## 本文セクション:
* * * * * * * * *

渋沢栄一自身、現在の都内各地を歩きましたが、先行して、鹿島万平(かしままんぺい)が動力用水を使っての紡績場を持っていたこともあり、結局のところは、条件が非常に整っているのではないかということで決めたのがこの王子の地でありました。
また、当時(抄紙会社創立は明治6年)、渋沢栄一は深川の方に住んでいましたが、明治10年頃に、いわゆる東京東部低地帯でコレラが大流行して、渋沢栄一の奥様が、できれば土地の高いところへ行って空気が乾いたようなところで生活したいと進言されたこともあり、抄紙会社の工場関係で、絶えず行き来していた飛鳥山の土地を買いまして、明治12年に別荘とし、明治34年から亡くなるまで本邸として飛鳥山に居を構えました。

* * * * * * * * *

## 取り組む課題:
A - 渋沢栄一についての本文にある次の一文を英語に訳してください。「渋沢栄一自身、現在の都内各地を歩きましたが、先行して、鹿島万平(かしままんぺい)が動力用水を使っての紡績場を持っていたこともあり、結局のところは、条件が非常に整っているのではないかということで決めたのがこの王子の地でありました。」
B - 渋沢栄一についての本文から、「渋沢栄一自身、現在の都内各地」から「して飛鳥山に居を構えました。」までを、末尾の語句も含めて一字一句そのまま抜き出してください。
C - 渋沢栄一についての本文をもとに、次の問いに答えてください。
(i) 抄紙会社が創立されたのは明治何年ですか。
(ii) 動力用水を使った紡績場を先行して持っていたのは誰ですか。
(iii) 渋沢栄一が飛鳥山の土地を別荘としたのは明治何年ですか。

## 収集データ:
* * * * * * * * *

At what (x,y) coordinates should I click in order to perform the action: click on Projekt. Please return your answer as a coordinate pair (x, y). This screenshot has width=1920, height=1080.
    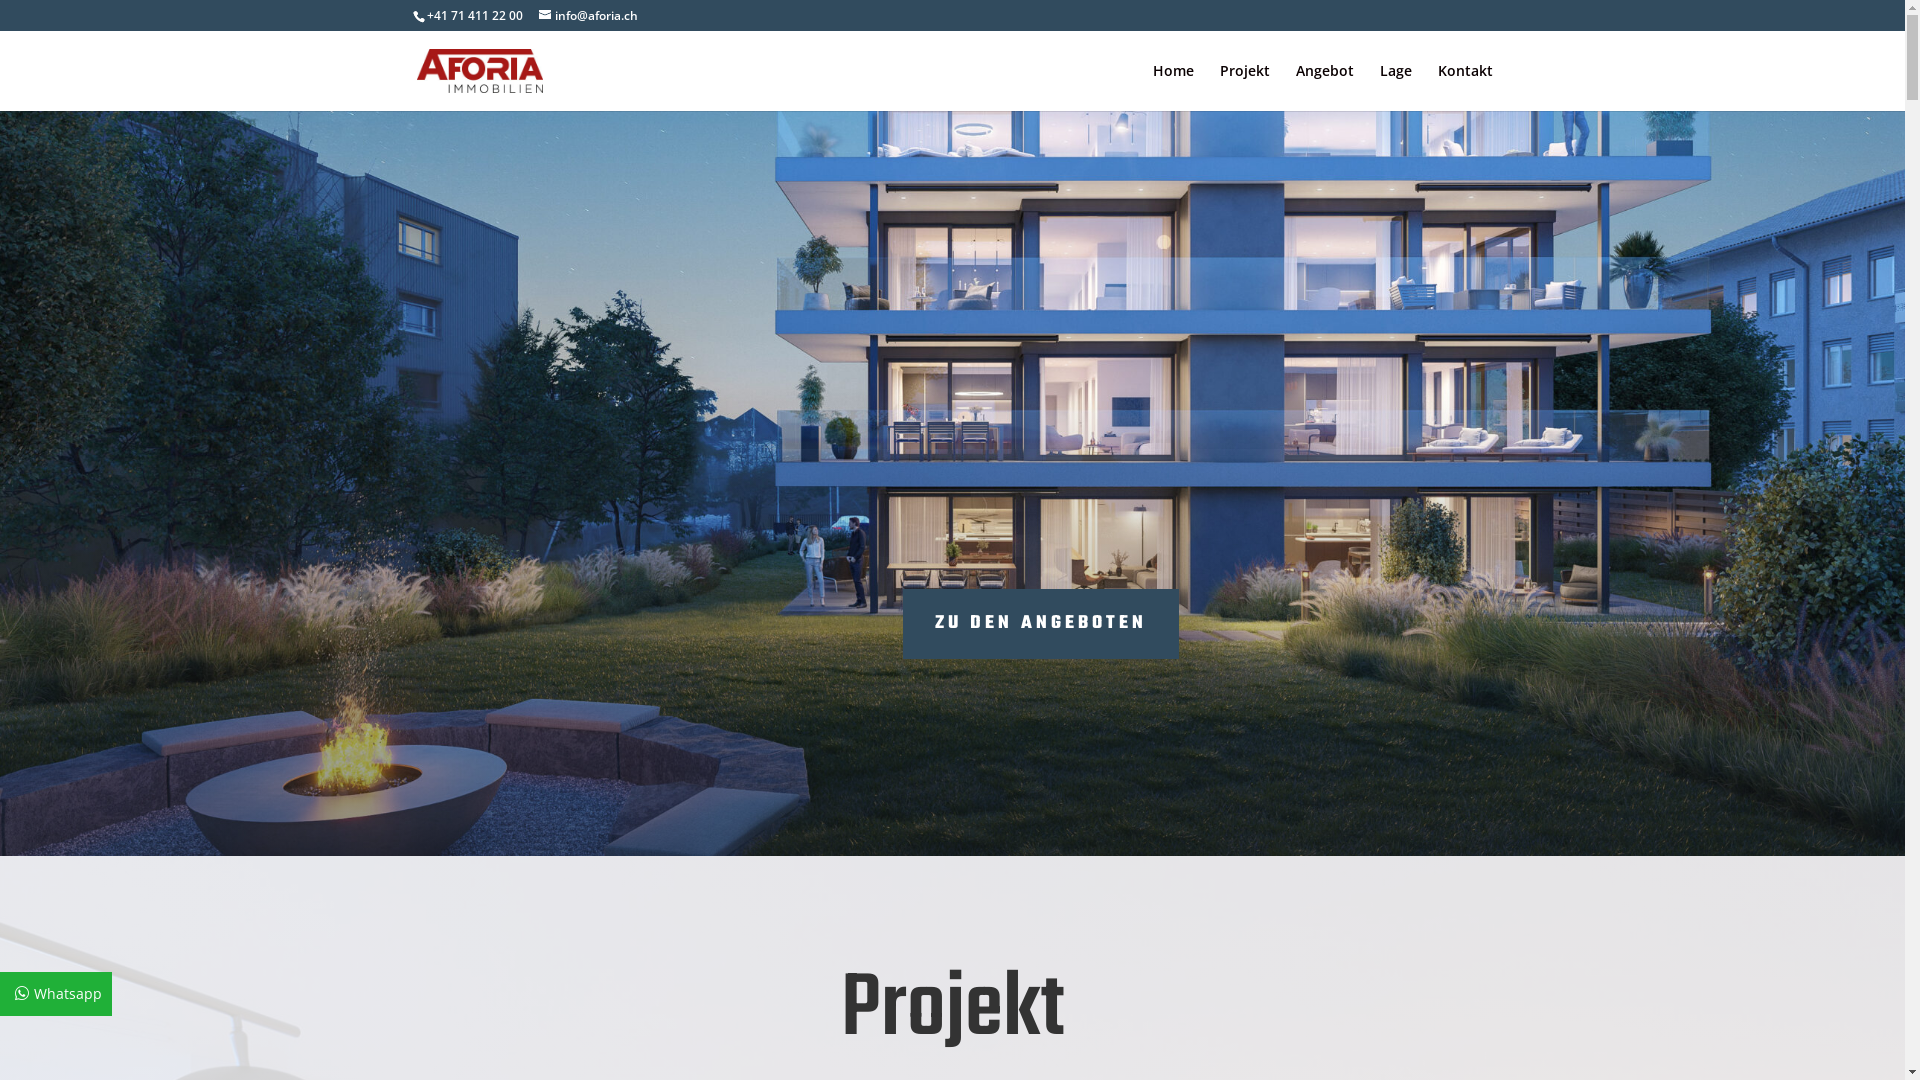
    Looking at the image, I should click on (1245, 88).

* * * * * * * * *

## 解答済みの課題:
A - Shibusawa Eiichi himself walked around various parts of what is now Tokyo, but partly because Kashima Manpei had earlier operated a spinning mill that used water for power, it was this land of Oji that was ultimately chosen, on the judgment that conditions there were exceptionally well suited.

B -
渋沢栄一自身、現在の都内各地を歩きましたが、先行して、鹿島万平(かしままんぺい)が動力用水を使っての紡績場を持っていたこともあり、結局のところは、条件が非常に整っているのではないかということで決めたのがこの王子の地でありました。
また、当時(抄紙会社創立は明治6年)、渋沢栄一は深川の方に住んでいましたが、明治10年頃に、いわゆる東京東部低地帯でコレラが大流行して、渋沢栄一の奥様が、できれば土地の高いところへ行って空気が乾いたようなところで生活したいと進言されたこともあり、抄紙会社の工場関係で、絶えず行き来していた飛鳥山の土地を買いまして、明治12年に別荘とし、明治34年から亡くなるまで本邸として飛鳥山に居を構えました。

C -
(i) 明治6年です。
(ii) 鹿島万平です。
(iii) 明治12年です。